By recognizing Sam as mildly dyslexic, the reliability of his reading process (a conjunction of the sensory process of sight, with the reasoning process of word or letter identification) is admittedly diminished, but it is not undermined completely. It simply suggests that Sam sometimes “sees” the ordering or orientation of letters (or even whole words) wrongly, but usually gets it right. Mild dyslexia just indicates that Sam’s reading process makes mistakes slightly more frequently than the norm (however this is calculated).

Sam’s memory for names is clearly even less reliable (as postulated), especially under conditions when the foundational experiences are few and/or short. The process of memory-of-names-under-such-circumstances may even be recognized by Sam as being generally unreliable (eg., he generally does not correctly remember the names of people he does not know very well), but this time Sam feels he’s sure of it — in part resting on his generally reliable process of memory-of-faces-under-such-circumstances. Sam occasionally forms a clear memory of someone’s name, and associates that name strongly with a face; and these occasions, although rare, tend to bare out the truth.

From this clarification of the circumstances here, Sam’s belief in question should strike us as reasonable, and thereby justified (to some degree). But, by principle (1), Sam is not justified in believing the belief produced by this process (that he met “Lee” yesterday). Indeed, the process which produced the belief that he had met “Elle” — namely a distinct (and reliable) memory of her face and a less reliable, but firmly associated, memory of her name — threatens the process which produced the belief that he had met “Lee” — namely his reading of the name-tag coupled with his distinct and reliable memory of her face.

What is important to notice between these two processes, is their general divergence under such conditions. The reasons each process fails, when they do, are normally unrelated. Although Sam will sometimes misread because of expectations produced by memory, more often each process is used to correct the failings of the other. Because the reading process involved here is mildly dyslexic, we can reasonably assume that its failure rate will approach 5%, and that possibly half of the failures will be concurrent with failures of relevant memory processes (as just mentioned). So, very roughly, we might guess that there is a possibility of conflict in only about 2% of the cases where this process might be applied. In other words, for every one hundred beliefs in the range of this process, no more than approximately two of them will conflict directly, and it is more likely that this number would be even less, as the beliefs produced might still be dispassionately compatible.[5]

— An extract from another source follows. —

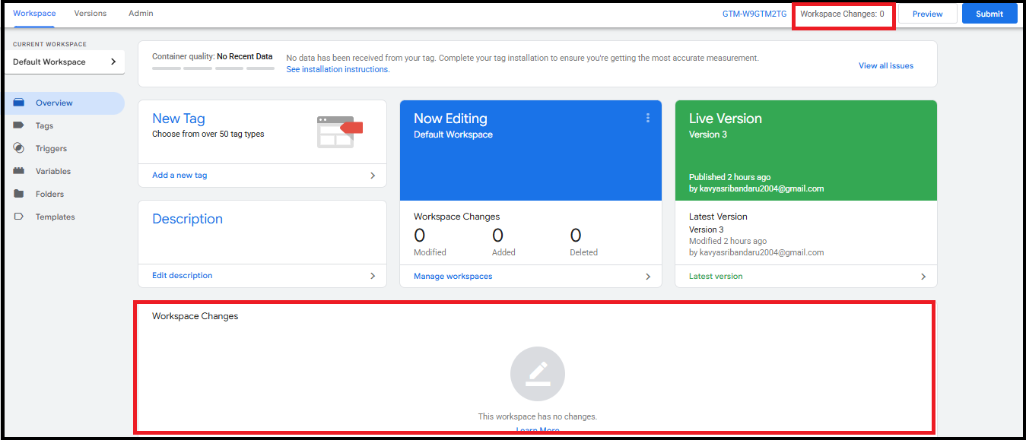Click the pencil icon in Workspace Changes

537,373
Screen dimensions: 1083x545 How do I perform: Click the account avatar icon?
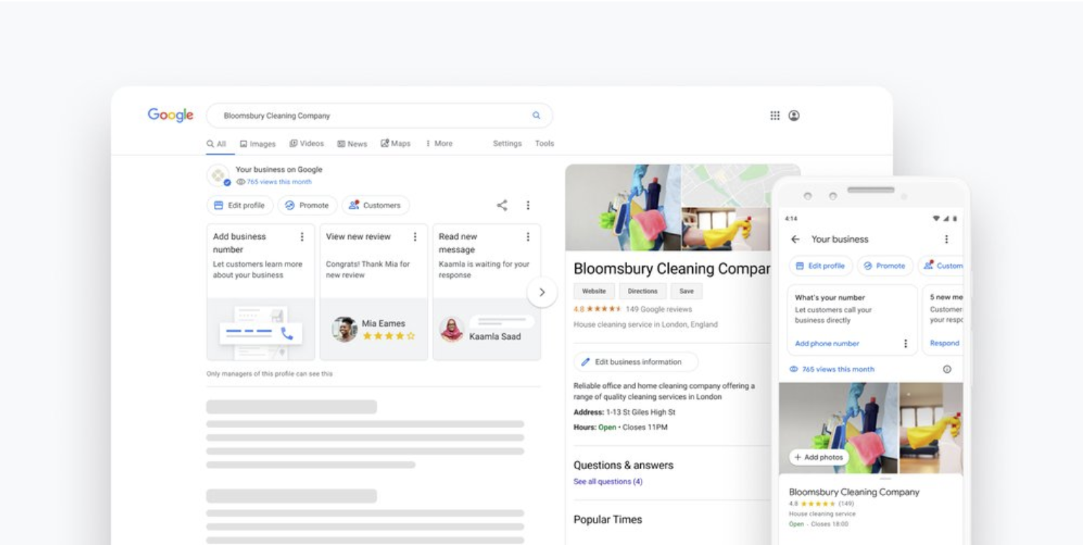[x=795, y=116]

Sam comes to believe he met a woman named ‘Lee’ yesterday, by reading Lee’s name-tag quickly — a process given to a slightly greater failure-rate (than we might expect of a ‘normal’ reader) due to his mild dyslexia. The failure-rate of the whole process, comprising his memory of her face as well as his reading of her name-tag, is no less than the failure rate of the less reliable sub-process, and no more than the straight sum of the two failure rates (depending upon the degree of mutual failures).

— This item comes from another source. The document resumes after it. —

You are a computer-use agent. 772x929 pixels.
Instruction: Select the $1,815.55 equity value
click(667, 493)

Sam also possesses a belief process which would produce the belief that the woman he had met yesterday was named ‘Elle’. Granted, in general Sam’s memory-for-names is unreliable (i.e., the failure rate exceeds what one might consider a threshold for rational reliability — whatever that is); but under the more limited circumstances when Sam’s memory-for-names is accompanied by strong association with his reliable memory-for-faces, the resulting beliefs tend toward accuracy. A narrowing of the domain, dramatically increases the reliability of this second process (if done correctly).

If we take the reading process as P1, and the memory process as P2, and show they would conflict only about 2% of the time, in terms of P1, then Sam should apparently give up his belief in deference to P2, even though P2 may be less reliable than P1. There is at least one problem here, just looking at the method of calculating the degree of conflict. If we choose to calculate in terms of the union of all beliefs formed by both processes, the degree of conflict will be effected dramatically, depending upon the domain(s) considered relevant.

The 2% divergence we calculated (in a very cursory manner) is confined to those cases where P1 is false. If we look across the entire domain common to both belief-causing functions, we are sure to find a higher rate of divergence. Furthermore, we might expect that as the rate of failure for P2 increases, the rate of conflict will increase. The rate of conflict will not vary directly (1:1) with the rates of failure of P1 and P2 (as a portion of the failures of each will be shared, or at least compatible). But an increase in the rate of failure in either will almost certainly increase the rate of conflict generally. So our 2% conflict rate is overly optimistic when we are forced to include the rate of failure of P2 with respect to P1, even when P1 is successful. Even if our initial calculations had revealed a rate of less than 1% (where P1 failed and P2 conflicted), the inclusion of those cases where P2 failed and P1 conflicted (any ‘correction’ by P1 on P2), the rate could easily pass 1%, especially for any P2 with a general failure rate more than twice that of P1 (or vice versa).

This trouble may be due to a misreading of principle (1), which might be clarified by expanding on what sort of conflict is considered relevant. We could limit potential P2’s to those processes which have failure-rates no greater than P1. So our re-written principle might look as follows:

  1. For any non-referential belief p,
    p is justified for S iff:
    1. p is a result of a reliable process, P1; and,
    2. there is no procedure, P2, at least as reliable as P1, which conflicts with P1 more than 1% of the time and which, had it been employed, would have led S to give up p.

This would still be too strict. If we look at that period leading up to Sam’s reading Lee’s name-tag, it looks as if he is (intuitively) somewhat justified in believing her name is Elle. Our principle (2) would deny any degree of justification.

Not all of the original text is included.